Entries on target coordinates
◇ ◇ ◇ ◇ ◇ ◇ ◇

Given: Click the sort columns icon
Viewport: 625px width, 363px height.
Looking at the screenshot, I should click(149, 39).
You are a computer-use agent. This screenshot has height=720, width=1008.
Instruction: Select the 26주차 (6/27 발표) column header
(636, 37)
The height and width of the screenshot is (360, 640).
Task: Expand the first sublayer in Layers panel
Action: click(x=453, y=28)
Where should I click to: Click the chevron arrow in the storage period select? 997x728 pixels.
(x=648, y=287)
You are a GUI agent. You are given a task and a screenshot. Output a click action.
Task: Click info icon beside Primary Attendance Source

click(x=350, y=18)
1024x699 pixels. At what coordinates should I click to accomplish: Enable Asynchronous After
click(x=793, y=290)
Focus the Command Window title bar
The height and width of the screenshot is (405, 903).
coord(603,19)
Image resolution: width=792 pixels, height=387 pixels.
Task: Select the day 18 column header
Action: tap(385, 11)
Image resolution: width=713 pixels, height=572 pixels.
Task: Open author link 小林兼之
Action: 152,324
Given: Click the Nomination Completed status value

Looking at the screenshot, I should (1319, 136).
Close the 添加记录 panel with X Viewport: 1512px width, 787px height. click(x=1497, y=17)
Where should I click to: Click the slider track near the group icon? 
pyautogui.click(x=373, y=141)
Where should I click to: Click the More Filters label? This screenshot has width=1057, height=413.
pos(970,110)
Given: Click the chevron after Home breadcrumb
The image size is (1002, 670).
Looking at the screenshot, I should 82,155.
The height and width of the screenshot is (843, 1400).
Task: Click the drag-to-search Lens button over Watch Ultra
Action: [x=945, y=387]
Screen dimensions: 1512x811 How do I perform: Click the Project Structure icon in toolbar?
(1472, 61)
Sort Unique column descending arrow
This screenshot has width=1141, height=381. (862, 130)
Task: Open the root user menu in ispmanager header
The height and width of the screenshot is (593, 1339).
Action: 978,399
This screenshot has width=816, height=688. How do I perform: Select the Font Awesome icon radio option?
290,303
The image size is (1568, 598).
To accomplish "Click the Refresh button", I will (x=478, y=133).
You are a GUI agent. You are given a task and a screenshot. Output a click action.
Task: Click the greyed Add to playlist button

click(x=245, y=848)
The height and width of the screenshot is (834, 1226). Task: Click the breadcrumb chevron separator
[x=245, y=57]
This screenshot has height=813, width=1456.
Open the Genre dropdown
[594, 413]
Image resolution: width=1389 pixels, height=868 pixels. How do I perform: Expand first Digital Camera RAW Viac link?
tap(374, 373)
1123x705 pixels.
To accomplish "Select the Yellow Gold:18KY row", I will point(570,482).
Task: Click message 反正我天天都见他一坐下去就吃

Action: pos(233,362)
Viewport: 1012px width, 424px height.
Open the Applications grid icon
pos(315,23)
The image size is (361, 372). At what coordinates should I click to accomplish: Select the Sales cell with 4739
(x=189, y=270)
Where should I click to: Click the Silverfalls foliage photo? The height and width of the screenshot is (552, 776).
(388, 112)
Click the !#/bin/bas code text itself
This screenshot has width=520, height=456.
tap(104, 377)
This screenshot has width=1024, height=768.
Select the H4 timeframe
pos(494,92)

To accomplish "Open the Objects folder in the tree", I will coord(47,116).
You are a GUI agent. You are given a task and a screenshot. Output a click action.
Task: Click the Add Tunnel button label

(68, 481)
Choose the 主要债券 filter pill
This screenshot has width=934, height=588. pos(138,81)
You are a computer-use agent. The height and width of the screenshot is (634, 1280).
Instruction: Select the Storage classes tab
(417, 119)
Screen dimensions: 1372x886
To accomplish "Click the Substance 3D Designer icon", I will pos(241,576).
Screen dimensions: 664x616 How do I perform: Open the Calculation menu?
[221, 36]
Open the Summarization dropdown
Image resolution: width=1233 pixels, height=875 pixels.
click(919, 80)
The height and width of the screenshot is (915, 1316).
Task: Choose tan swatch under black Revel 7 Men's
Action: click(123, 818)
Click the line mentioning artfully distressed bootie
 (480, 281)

◇ ◇ ◇ ◇ ◇ ◇ ◇

Exercise task: Transcribe the lines of the listing above exactly, starting from the line with "The height and width of the screenshot is (834, 1226)." up to and including the line with "pos(494,92)".

The reply:
The height and width of the screenshot is (834, 1226). Task: Click the breadcrumb chevron separator
[x=245, y=57]
This screenshot has height=813, width=1456.
Open the Genre dropdown
[594, 413]
Image resolution: width=1389 pixels, height=868 pixels. How do I perform: Expand first Digital Camera RAW Viac link?
tap(374, 373)
1123x705 pixels.
To accomplish "Select the Yellow Gold:18KY row", I will point(570,482).
Task: Click message 反正我天天都见他一坐下去就吃

Action: pos(233,362)
Viewport: 1012px width, 424px height.
Open the Applications grid icon
pos(315,23)
The image size is (361, 372). At what coordinates should I click to accomplish: Select the Sales cell with 4739
(x=189, y=270)
Where should I click to: Click the Silverfalls foliage photo? The height and width of the screenshot is (552, 776).
(388, 112)
Click the !#/bin/bas code text itself
This screenshot has width=520, height=456.
tap(104, 377)
This screenshot has width=1024, height=768.
Select the H4 timeframe
pos(494,92)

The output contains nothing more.